Wednesday, July 10, 2013

I hope I'm not screwing this up

He screamed at me with very little interruption for five hours this morning.

That's not hyperbole.  I'm not trying to win you over with my sad story of being alone with a 10 month old.  He literally screamed at me for very nearly five hours.

Largely to tell me that he's protesting my veto of the 4 a.m. feeding.  After nearly eleven months of this waking up through the night, I'm all nope, you're done, it's time and Logan's all good luck with that mom, 'cause I'm not giving up without a fight.  And then he was completely exhausted for his 8 a.m. nap, which of course translated into no nap and more screaming.  I'm really, really working hard to phase out the screaming.  So far, it's Logan ten, Mom zip. 

It usually doesn't phase Leah, but in the car she held her hands over her ears and kicked my seat.  "Mommy, Logan's screaming so I have to kick your chair."  I translated that into, I'm feeling really frustrated about all the screaming.  I'd like it to stop and I can't do anything about it.  Me too, kid.

Fortunately she had a super good day to ballance out her brother's melting.  Which was lucky, because some days they tag team me.  And let me tell you: that girl can really push my buttons. 


The trouble is that her heart is so huge and her spirit is so loving, it is a daily challenge to keep her in line without breaking her.  She so desperately wants to do the right thing, and then of course she's three and human, which sends things into a bit of a tailspin sometimes. 

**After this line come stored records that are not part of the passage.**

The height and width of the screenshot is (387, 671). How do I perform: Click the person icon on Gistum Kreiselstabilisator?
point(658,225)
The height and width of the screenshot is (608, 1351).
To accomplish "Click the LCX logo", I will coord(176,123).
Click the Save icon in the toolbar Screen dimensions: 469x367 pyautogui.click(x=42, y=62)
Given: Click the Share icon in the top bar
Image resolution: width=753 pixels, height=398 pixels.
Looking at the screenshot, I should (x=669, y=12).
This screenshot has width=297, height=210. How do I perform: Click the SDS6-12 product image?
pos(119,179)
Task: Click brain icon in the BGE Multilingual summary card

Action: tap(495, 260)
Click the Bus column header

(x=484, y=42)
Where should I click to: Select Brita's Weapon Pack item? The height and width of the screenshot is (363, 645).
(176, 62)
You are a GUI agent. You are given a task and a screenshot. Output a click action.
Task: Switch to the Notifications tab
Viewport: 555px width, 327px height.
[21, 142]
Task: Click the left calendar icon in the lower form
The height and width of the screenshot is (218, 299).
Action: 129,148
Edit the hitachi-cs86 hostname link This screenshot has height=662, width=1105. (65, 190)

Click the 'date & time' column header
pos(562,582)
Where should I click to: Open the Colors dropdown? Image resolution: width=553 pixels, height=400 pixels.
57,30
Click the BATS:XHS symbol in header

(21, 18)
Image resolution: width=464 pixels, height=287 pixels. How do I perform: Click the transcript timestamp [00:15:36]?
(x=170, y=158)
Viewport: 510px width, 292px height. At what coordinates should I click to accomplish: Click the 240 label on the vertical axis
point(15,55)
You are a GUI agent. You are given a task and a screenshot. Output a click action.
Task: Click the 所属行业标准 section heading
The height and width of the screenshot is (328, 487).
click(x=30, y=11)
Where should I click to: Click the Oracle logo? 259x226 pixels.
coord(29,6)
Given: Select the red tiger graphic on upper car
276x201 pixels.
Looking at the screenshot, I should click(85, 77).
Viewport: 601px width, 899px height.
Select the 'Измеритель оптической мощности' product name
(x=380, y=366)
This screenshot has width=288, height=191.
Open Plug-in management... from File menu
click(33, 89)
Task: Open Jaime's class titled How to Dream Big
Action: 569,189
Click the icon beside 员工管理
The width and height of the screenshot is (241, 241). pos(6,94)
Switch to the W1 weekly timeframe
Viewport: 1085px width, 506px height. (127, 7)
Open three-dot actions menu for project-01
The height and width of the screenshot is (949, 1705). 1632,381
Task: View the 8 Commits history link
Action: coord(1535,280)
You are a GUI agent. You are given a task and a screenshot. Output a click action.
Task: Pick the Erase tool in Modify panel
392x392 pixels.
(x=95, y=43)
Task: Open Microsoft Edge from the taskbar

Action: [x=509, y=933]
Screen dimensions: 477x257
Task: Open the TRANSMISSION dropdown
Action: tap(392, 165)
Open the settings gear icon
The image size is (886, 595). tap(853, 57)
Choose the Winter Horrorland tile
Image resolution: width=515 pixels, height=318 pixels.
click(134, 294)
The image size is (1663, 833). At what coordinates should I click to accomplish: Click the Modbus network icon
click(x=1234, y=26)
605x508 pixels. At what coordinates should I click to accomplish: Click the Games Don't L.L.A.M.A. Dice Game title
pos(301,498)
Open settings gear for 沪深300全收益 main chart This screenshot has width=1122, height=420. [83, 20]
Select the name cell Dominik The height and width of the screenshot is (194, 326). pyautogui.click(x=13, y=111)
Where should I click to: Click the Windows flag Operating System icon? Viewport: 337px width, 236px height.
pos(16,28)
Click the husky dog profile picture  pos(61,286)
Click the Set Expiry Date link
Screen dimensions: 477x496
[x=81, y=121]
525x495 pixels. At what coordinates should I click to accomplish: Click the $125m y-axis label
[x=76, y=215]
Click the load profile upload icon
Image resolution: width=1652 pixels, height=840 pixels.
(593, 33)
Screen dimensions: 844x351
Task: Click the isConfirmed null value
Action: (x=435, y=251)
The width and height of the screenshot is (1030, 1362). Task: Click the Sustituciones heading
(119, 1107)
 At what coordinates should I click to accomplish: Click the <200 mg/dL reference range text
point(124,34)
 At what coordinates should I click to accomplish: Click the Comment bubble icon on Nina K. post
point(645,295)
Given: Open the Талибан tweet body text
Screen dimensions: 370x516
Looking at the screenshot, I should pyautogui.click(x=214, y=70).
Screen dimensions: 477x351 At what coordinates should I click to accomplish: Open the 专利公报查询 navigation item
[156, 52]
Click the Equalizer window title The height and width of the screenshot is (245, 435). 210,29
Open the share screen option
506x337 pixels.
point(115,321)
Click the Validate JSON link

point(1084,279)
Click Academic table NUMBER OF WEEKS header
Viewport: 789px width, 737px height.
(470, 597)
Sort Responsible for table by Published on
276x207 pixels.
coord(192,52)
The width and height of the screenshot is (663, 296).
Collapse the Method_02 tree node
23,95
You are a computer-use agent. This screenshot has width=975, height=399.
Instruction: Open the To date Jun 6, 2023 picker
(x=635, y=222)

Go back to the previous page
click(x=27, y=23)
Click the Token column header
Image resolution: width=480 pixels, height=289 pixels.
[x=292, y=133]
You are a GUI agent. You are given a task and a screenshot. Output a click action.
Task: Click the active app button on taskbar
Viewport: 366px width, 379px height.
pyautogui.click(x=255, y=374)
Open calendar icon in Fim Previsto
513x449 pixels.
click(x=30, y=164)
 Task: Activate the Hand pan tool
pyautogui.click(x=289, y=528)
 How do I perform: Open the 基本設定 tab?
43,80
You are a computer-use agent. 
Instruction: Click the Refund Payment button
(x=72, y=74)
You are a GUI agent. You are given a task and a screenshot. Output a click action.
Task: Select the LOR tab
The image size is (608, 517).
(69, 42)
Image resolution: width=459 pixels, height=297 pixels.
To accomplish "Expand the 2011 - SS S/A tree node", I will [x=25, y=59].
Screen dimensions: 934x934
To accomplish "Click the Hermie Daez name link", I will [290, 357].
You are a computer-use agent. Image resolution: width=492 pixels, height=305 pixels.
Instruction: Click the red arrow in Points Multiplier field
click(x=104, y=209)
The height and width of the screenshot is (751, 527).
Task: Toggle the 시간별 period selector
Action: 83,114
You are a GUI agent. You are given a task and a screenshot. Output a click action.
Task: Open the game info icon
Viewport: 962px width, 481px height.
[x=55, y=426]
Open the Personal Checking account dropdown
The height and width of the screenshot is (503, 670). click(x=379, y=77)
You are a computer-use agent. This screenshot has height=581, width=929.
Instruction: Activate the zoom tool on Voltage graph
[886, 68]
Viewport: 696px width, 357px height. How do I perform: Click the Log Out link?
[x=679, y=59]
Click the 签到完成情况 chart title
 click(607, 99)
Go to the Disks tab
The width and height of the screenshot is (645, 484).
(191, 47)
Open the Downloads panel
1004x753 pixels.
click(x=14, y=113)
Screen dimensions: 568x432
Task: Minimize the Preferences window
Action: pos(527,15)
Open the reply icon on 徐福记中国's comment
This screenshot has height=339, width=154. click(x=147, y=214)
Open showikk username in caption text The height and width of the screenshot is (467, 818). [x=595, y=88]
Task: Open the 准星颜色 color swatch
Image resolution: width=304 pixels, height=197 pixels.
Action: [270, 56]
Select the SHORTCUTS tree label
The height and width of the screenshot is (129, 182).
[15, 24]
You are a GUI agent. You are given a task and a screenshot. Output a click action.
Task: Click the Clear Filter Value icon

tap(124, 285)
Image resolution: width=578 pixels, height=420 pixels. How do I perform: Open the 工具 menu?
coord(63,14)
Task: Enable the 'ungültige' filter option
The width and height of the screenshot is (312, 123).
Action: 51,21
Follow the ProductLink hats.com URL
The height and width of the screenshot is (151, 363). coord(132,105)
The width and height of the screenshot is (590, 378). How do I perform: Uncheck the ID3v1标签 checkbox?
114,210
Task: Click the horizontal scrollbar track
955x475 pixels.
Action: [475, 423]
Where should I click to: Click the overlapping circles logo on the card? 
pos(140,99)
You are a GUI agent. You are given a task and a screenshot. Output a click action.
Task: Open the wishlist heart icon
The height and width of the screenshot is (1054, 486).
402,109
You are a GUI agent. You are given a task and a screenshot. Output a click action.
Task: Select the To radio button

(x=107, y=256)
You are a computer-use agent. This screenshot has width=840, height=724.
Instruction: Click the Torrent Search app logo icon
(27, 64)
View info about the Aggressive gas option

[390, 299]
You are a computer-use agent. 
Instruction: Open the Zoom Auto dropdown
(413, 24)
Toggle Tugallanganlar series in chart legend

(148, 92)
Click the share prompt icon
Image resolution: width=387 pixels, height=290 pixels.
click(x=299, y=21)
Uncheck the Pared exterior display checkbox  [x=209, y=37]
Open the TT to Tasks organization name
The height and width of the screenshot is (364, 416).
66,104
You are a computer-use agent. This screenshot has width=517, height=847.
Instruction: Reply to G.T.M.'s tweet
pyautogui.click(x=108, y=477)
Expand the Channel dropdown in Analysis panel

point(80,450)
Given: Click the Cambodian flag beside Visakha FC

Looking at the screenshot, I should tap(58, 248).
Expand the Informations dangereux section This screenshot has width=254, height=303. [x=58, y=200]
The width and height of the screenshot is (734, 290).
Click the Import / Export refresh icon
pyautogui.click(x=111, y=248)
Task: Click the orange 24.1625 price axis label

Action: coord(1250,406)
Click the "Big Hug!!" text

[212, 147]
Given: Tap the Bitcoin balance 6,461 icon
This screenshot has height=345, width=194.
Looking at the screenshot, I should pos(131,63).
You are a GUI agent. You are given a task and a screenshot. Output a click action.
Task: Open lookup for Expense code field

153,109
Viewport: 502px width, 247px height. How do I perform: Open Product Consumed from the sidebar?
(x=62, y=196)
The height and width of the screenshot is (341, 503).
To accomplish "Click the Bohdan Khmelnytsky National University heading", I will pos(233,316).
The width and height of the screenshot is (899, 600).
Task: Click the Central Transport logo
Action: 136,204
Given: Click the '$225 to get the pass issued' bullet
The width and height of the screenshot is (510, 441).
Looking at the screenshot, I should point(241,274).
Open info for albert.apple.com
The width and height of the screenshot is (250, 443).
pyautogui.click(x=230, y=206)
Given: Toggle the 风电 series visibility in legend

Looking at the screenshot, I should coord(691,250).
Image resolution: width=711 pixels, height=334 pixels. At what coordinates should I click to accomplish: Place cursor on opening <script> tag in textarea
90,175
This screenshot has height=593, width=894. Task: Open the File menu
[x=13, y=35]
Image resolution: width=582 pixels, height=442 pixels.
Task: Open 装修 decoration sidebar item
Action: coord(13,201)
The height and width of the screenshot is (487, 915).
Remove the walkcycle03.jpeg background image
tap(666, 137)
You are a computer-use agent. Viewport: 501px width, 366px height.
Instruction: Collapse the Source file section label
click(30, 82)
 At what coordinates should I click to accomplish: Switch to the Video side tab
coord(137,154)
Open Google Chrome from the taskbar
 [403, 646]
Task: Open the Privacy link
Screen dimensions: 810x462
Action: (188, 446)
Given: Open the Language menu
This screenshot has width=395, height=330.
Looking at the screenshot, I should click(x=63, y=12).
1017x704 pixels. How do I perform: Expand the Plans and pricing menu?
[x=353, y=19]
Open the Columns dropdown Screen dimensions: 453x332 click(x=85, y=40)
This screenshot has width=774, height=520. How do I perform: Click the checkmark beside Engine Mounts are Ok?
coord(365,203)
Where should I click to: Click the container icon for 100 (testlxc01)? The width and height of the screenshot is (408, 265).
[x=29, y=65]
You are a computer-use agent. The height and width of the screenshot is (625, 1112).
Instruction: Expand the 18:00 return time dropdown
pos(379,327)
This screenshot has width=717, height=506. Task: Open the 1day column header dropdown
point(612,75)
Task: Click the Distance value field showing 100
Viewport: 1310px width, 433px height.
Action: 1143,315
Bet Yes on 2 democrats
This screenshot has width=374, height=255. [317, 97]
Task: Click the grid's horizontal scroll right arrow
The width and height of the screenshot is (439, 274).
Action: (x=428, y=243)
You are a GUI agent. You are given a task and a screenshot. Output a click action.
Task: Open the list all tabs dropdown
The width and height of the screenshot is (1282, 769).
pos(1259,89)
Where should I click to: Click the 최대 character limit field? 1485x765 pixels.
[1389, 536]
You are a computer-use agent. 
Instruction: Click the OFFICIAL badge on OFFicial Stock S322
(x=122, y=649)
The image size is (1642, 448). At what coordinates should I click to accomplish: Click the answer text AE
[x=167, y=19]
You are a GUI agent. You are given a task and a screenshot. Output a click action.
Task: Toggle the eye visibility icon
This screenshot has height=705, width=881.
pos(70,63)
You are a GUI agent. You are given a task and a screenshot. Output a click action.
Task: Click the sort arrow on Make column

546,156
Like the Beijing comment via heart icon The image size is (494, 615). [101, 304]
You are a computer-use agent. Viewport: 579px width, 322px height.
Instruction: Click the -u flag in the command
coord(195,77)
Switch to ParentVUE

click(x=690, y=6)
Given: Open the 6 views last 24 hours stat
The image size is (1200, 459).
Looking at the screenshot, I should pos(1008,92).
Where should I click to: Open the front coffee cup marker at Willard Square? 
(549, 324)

Jammies, lotion, milk and one story later, I watched his little eyes flutter, heavy with sleep.  He cups my chin with his little fingers and grins at me through the tired and I'm the one whose melting.  I hate that he has to scream it out.  I hate that he's not comforted to sleep the way his big sister was.  I hate that I make things worse by going in to check on him instead of better.  I hate that I can't go on letting him nurse to his little heart's content.  But I'd like to think all of those things are helping him grow. 

He goes down without so much as a peep

With a few minutes to ourselves, I watch my big girl tenderly swaddle her baby doll, rocking her to sleep.  "This is the most precious thing God ever gave me" says the most precious thing that God ever gave me.  My heart might explode.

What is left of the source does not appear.